Your goal. Every entry that follows should be output exactly, and every image in it left out.

Data provided.
■ ■ ■ ■ ■

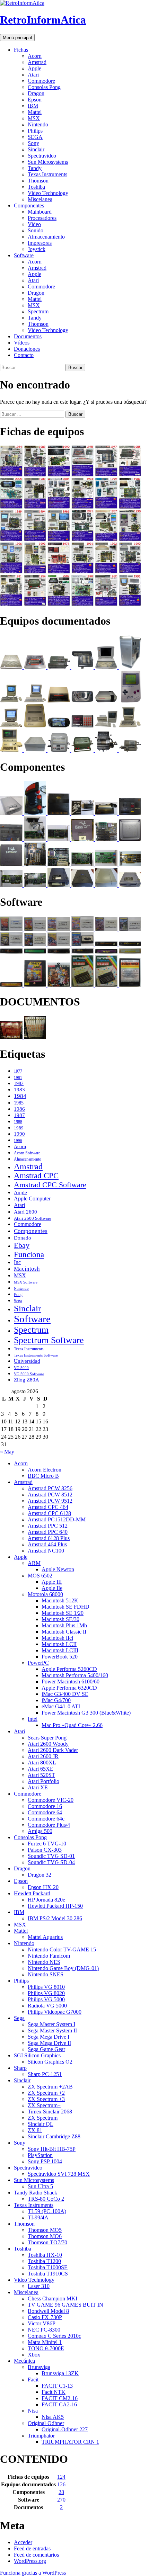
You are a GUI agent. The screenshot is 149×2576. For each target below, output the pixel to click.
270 (61, 2500)
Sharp (20, 2068)
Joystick (36, 249)
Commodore (41, 81)
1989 (19, 1128)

■ ■ ■ ■ ■

Reply to the exercise.
You are a GUI agent. The screenshot is 149×2576. For each target below, output the pixel to click.
270 (61, 2500)
Sharp (20, 2068)
Joystick (36, 249)
Commodore (41, 81)
1989 (19, 1128)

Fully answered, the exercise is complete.